**DATA SHOWN**:
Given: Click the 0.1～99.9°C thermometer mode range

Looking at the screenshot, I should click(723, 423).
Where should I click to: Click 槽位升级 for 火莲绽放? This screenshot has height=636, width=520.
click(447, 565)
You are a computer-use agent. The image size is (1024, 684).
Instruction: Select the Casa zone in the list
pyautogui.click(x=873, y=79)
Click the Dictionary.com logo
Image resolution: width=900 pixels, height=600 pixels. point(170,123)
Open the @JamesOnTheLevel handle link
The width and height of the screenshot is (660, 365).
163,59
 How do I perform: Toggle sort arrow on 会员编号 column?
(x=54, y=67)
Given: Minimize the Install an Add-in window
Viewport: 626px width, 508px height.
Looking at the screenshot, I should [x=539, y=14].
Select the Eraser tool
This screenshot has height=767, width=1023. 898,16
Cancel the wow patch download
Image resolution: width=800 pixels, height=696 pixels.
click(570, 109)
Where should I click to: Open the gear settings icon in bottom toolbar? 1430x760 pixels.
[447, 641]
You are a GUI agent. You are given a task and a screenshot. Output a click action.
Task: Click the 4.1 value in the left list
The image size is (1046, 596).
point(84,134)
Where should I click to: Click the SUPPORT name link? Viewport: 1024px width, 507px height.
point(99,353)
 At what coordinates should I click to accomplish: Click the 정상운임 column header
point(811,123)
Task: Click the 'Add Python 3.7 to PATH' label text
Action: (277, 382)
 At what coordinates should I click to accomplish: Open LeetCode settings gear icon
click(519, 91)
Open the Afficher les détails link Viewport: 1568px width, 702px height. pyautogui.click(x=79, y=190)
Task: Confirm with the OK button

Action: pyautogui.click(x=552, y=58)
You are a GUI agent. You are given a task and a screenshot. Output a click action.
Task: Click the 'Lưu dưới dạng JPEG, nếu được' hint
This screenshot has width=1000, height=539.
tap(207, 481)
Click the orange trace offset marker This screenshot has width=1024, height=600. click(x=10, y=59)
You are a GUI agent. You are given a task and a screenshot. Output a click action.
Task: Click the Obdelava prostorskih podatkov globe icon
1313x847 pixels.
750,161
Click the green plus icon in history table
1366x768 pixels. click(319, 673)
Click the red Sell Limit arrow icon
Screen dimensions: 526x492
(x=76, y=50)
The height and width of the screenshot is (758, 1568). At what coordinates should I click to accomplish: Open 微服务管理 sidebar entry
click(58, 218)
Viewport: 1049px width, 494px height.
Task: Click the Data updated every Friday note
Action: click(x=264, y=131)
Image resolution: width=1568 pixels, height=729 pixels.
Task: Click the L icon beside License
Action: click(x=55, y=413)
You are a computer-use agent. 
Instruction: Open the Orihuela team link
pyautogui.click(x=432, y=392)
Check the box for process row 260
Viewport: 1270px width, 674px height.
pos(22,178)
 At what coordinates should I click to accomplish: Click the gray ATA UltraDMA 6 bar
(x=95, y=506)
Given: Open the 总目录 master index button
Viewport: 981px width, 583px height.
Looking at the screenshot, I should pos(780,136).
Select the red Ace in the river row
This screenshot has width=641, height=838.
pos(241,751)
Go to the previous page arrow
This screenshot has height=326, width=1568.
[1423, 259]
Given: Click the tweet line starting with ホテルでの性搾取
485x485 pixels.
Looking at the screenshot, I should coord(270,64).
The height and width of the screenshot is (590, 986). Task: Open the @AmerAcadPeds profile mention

**WORK REQUIRED**:
Return, unchanged, the run of lines above that opens with the line containing "Task: Click the Obdelava" and closes with the line containing "Given: Open the 总目录 master index button". Include both.

**REPLY**:
Task: Click the Obdelava prostorskih podatkov globe icon
1313x847 pixels.
750,161
Click the green plus icon in history table
1366x768 pixels. click(319, 673)
Click the red Sell Limit arrow icon
Screen dimensions: 526x492
(x=76, y=50)
The height and width of the screenshot is (758, 1568). At what coordinates should I click to accomplish: Open 微服务管理 sidebar entry
click(58, 218)
Viewport: 1049px width, 494px height.
Task: Click the Data updated every Friday note
Action: click(x=264, y=131)
Image resolution: width=1568 pixels, height=729 pixels.
Task: Click the L icon beside License
Action: click(x=55, y=413)
You are a computer-use agent. 
Instruction: Open the Orihuela team link
pyautogui.click(x=432, y=392)
Check the box for process row 260
Viewport: 1270px width, 674px height.
pos(22,178)
 At what coordinates should I click to accomplish: Click the gray ATA UltraDMA 6 bar
(x=95, y=506)
Given: Open the 总目录 master index button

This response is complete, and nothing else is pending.